* What you will do
Transcribe nothing but the lines from the one with "Task: Click info" to the end of the entries, both included, keeping each exact and leaving every picture out.

┏━━

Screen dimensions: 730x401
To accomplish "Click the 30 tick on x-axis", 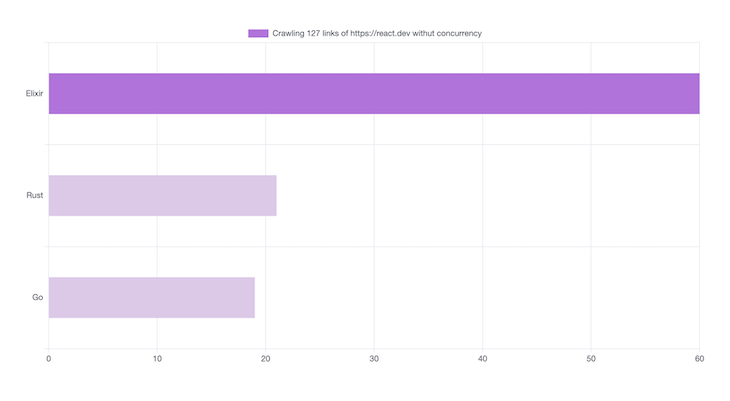I will coord(374,359).
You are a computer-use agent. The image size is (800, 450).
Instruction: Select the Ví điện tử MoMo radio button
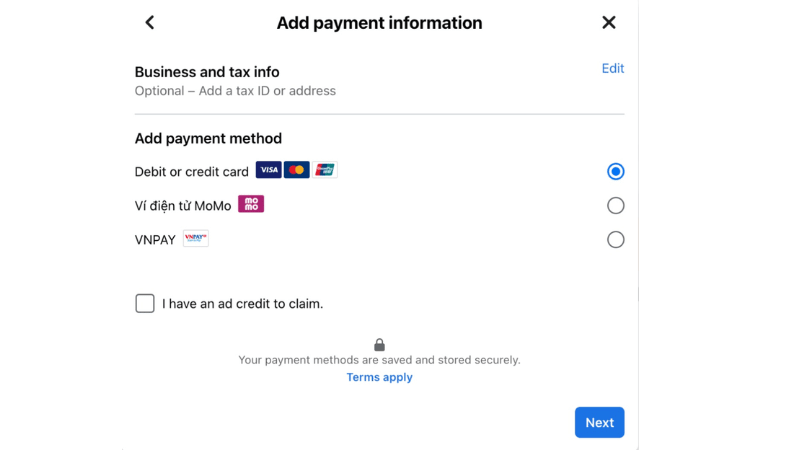pos(615,205)
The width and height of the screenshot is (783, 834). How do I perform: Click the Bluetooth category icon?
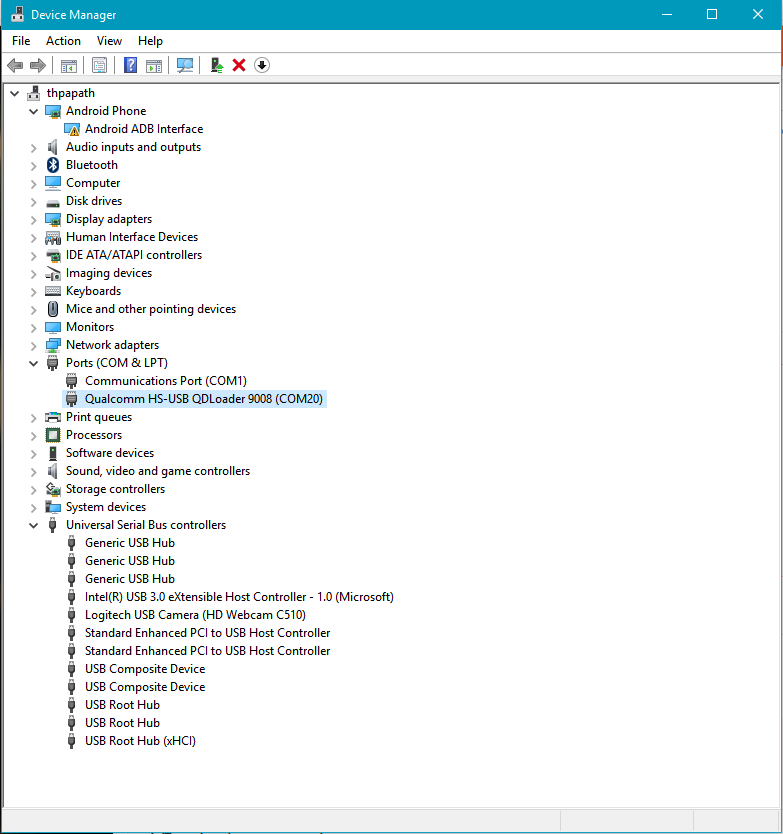(x=53, y=165)
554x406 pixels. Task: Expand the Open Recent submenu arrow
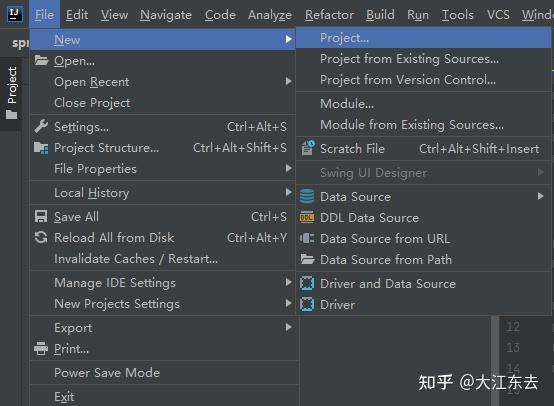coord(289,81)
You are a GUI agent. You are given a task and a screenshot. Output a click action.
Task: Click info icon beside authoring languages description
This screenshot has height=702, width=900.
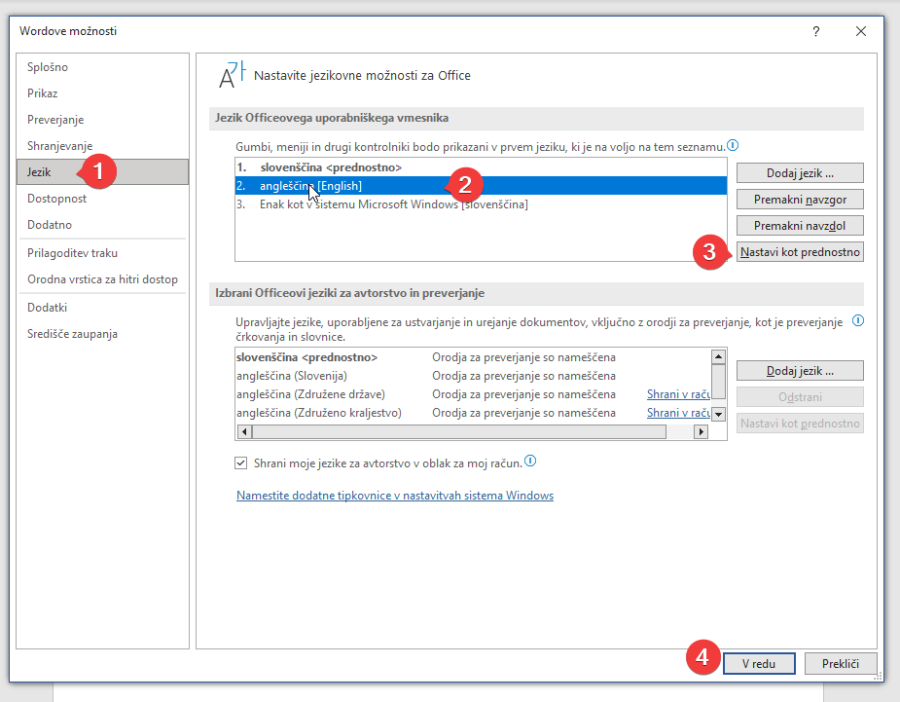[858, 321]
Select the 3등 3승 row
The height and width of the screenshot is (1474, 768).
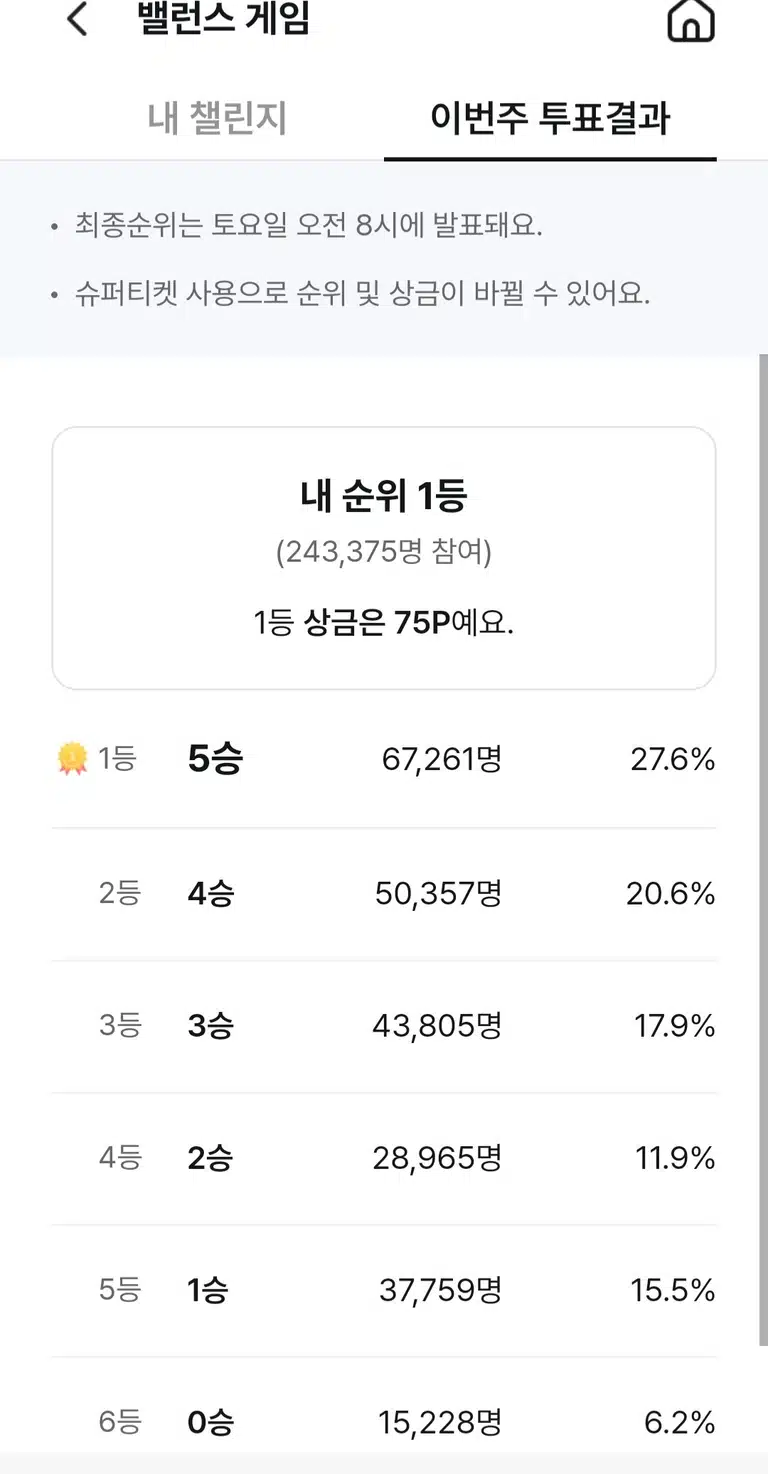[384, 1026]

┗━━

* Task output
Task: Click info icon beside authoring languages description
This screenshot has height=702, width=900.
[858, 321]
Select the 3등 3승 row
The height and width of the screenshot is (1474, 768).
[384, 1026]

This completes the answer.